* **Challenge**: Convert the entries below into a JSON list of strings, one string per line with blank lines omitted. Begin with the line containing "Click the opening IfModule mod_rewrite.c tag" and continue through the end of the entries.

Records
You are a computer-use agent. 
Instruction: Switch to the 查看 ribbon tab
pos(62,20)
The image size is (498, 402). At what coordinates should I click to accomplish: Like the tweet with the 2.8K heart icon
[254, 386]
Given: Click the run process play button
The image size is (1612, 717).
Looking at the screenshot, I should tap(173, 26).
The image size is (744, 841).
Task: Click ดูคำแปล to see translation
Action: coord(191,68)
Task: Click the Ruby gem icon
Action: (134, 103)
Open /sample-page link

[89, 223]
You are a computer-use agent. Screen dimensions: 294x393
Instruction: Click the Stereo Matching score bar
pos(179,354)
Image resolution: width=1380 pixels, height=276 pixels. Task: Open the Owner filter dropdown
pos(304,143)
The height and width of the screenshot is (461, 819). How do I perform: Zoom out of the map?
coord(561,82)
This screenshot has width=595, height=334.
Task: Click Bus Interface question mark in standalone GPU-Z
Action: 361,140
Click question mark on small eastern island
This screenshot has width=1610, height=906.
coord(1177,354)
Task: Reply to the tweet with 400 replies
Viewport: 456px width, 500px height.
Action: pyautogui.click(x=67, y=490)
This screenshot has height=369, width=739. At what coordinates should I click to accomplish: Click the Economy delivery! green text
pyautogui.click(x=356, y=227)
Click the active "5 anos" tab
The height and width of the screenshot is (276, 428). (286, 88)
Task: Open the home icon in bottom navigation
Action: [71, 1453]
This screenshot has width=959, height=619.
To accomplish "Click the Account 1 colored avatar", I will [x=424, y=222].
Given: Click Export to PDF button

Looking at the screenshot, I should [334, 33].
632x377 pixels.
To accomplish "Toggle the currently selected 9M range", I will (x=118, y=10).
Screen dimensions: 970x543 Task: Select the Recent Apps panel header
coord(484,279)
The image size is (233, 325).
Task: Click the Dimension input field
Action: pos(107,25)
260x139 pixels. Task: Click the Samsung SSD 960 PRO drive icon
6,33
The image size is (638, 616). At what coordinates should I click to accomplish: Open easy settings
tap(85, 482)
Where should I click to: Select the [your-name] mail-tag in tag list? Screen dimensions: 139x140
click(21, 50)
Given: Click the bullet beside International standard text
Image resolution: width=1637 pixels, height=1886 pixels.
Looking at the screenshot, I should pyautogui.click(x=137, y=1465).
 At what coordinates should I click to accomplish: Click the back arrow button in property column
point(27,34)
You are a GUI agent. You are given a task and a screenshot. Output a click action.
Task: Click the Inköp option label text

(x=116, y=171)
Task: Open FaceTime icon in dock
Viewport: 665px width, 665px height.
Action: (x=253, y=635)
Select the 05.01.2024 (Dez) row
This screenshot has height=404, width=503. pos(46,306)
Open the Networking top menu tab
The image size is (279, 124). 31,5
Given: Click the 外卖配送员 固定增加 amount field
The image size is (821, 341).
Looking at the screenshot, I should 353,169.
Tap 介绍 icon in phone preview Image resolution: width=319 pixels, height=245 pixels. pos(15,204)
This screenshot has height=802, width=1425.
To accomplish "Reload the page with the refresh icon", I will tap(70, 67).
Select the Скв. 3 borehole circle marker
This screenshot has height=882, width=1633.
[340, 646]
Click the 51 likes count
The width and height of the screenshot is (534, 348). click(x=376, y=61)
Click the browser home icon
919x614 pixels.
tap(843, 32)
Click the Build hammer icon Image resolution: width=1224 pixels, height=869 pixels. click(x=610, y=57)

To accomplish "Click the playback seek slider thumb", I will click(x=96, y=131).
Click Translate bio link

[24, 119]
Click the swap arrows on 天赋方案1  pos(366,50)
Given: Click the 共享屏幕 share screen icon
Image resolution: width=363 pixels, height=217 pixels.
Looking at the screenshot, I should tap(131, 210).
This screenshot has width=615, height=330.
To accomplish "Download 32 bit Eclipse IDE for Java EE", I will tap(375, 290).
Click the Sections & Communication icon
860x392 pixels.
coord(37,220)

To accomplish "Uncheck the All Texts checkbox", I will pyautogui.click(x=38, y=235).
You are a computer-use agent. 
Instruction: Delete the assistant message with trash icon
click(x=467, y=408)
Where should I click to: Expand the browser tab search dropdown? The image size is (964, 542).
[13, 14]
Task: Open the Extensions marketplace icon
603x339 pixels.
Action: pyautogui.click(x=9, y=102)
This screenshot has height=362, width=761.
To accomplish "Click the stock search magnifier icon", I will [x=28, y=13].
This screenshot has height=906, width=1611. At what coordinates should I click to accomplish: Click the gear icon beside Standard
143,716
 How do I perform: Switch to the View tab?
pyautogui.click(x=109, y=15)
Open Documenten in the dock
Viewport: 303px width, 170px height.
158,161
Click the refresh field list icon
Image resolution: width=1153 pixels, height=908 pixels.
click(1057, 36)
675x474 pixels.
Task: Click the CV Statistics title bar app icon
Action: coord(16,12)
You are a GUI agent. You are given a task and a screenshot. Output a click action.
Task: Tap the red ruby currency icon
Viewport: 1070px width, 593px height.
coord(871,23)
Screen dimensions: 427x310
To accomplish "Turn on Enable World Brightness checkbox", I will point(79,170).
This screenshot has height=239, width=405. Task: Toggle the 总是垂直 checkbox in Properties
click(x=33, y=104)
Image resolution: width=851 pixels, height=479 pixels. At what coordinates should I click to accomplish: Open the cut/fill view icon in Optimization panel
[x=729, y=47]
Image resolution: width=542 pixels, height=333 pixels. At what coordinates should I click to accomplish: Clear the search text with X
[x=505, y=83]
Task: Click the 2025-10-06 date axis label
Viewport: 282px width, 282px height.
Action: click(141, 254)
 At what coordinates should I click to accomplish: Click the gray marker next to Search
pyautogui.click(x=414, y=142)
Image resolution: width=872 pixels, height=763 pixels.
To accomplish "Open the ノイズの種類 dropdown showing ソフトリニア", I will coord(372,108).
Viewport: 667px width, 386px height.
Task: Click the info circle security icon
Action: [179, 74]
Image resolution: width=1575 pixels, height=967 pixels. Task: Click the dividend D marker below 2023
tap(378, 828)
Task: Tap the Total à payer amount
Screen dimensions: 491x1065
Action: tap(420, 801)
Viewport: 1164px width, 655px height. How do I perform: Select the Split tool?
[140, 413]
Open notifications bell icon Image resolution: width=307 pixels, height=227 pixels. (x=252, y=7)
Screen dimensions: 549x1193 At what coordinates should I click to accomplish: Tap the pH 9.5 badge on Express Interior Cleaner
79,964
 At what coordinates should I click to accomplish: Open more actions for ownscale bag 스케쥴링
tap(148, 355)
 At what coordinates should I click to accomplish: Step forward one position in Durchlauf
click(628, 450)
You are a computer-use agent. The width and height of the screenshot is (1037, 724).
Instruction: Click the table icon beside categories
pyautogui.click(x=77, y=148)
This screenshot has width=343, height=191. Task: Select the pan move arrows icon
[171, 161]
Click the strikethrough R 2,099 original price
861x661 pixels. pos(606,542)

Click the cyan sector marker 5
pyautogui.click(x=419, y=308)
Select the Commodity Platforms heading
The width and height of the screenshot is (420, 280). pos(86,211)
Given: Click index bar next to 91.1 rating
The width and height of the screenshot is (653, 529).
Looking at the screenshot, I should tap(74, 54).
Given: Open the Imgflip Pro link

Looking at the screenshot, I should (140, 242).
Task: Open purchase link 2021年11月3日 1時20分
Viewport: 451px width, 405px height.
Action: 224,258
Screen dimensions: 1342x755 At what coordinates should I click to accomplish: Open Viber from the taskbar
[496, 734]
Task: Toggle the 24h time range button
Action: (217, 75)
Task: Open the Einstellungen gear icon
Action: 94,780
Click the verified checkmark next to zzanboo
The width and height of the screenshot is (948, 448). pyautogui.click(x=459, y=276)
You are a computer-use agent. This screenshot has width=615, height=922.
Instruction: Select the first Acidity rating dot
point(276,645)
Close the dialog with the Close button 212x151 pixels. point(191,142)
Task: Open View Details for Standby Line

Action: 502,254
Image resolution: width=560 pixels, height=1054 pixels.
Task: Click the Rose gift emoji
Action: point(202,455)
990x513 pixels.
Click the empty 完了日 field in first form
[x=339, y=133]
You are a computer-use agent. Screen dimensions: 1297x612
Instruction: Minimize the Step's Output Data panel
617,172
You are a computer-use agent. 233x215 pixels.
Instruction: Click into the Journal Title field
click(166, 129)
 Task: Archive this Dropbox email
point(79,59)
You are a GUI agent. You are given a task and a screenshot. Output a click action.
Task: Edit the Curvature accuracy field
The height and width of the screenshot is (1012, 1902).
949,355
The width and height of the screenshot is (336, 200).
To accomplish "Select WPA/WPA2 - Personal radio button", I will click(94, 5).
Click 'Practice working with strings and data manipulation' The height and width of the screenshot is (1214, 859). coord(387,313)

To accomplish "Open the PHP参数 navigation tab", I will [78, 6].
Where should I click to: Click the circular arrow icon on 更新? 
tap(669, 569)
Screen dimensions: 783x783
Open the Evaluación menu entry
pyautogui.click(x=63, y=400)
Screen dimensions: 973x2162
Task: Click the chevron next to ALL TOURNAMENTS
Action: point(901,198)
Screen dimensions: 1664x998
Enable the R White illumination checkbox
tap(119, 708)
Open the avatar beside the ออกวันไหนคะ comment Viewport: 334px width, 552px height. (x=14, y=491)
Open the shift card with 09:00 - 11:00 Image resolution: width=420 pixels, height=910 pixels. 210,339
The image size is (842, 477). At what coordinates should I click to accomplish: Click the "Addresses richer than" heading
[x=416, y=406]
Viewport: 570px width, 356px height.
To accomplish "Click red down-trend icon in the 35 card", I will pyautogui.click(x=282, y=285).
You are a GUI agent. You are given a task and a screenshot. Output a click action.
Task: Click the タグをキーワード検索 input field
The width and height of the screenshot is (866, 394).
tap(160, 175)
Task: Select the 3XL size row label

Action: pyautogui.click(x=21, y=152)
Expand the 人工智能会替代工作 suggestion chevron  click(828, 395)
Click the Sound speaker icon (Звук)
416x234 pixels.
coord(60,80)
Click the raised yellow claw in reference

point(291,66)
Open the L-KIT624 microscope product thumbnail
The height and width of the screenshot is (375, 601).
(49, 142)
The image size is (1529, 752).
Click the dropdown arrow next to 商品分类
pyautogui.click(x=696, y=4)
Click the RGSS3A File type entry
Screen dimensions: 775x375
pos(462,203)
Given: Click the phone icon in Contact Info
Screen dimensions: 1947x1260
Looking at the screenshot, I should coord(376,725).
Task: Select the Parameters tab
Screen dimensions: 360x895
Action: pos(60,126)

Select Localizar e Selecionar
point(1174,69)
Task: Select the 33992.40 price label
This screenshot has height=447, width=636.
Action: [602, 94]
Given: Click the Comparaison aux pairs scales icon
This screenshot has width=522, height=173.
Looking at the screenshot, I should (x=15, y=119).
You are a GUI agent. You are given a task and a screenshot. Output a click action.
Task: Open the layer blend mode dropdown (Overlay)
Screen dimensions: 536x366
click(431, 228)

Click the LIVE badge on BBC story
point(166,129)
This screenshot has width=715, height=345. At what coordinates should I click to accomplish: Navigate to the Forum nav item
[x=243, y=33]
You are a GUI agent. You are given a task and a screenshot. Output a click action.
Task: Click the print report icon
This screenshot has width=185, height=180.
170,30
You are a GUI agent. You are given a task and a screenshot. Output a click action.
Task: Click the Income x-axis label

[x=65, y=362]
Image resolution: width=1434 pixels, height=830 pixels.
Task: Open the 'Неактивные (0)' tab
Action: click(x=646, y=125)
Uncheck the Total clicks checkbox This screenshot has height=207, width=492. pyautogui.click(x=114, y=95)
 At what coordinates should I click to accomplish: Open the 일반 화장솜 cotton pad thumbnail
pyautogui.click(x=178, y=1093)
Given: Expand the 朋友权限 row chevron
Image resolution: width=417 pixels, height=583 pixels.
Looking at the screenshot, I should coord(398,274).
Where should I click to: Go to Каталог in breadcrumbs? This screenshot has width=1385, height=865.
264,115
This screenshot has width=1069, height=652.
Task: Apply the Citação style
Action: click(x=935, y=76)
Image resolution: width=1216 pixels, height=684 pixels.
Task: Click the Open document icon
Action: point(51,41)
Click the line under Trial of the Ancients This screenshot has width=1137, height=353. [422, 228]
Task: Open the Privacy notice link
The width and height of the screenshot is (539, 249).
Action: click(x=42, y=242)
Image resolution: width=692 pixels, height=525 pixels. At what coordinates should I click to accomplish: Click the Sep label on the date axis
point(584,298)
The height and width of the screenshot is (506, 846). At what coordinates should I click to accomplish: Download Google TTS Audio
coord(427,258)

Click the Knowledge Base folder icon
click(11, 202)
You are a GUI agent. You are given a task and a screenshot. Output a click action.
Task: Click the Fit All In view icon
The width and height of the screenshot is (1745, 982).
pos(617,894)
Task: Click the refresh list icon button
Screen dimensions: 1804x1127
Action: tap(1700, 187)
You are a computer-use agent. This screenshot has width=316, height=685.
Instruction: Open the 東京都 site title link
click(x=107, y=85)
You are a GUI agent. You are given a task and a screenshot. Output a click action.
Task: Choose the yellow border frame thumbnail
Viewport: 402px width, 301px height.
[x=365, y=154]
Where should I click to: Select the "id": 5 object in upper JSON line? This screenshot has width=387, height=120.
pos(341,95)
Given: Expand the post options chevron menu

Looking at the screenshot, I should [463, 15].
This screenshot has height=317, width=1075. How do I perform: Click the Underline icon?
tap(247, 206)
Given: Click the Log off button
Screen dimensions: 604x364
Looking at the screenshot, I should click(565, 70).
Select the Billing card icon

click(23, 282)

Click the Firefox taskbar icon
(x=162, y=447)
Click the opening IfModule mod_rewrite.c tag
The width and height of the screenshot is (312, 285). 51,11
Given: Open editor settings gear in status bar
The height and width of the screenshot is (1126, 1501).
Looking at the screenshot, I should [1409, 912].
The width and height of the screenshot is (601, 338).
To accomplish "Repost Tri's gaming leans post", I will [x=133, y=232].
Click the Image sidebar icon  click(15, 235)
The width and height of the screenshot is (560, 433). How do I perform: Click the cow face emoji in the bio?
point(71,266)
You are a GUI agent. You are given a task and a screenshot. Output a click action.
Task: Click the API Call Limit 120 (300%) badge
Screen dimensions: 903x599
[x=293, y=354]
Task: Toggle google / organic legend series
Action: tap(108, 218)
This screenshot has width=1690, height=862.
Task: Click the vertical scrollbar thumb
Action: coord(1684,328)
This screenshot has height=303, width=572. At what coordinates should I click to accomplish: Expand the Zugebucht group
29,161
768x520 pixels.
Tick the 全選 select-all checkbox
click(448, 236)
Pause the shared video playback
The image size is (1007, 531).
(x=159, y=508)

* **Reply**:
[
  "Click the opening IfModule mod_rewrite.c tag",
  "The width and height of the screenshot is (312, 285). 51,11",
  "Given: Open editor settings gear in status bar",
  "The height and width of the screenshot is (1126, 1501).",
  "Looking at the screenshot, I should [1409, 912].",
  "The width and height of the screenshot is (601, 338).",
  "To accomplish \"Repost Tri's gaming leans post\", I will [x=133, y=232].",
  "Click the Image sidebar icon  click(15, 235)",
  "The width and height of the screenshot is (560, 433). How do I perform: Click the cow face emoji in the bio?",
  "point(71,266)",
  "You are a GUI agent. You are given a task and a screenshot. Output a click action.",
  "Task: Click the API Call Limit 120 (300%) badge",
  "Screen dimensions: 903x599",
  "[x=293, y=354]",
  "Task: Toggle google / organic legend series",
  "Action: tap(108, 218)",
  "This screenshot has width=1690, height=862.",
  "Task: Click the vertical scrollbar thumb",
  "Action: coord(1684,328)",
  "This screenshot has height=303, width=572. At what coordinates should I click to accomplish: Expand the Zugebucht group",
  "29,161",
  "768x520 pixels.",
  "Tick the 全選 select-all checkbox",
  "click(448, 236)",
  "Pause the shared video playback",
  "The image size is (1007, 531).",
  "(x=159, y=508)"
]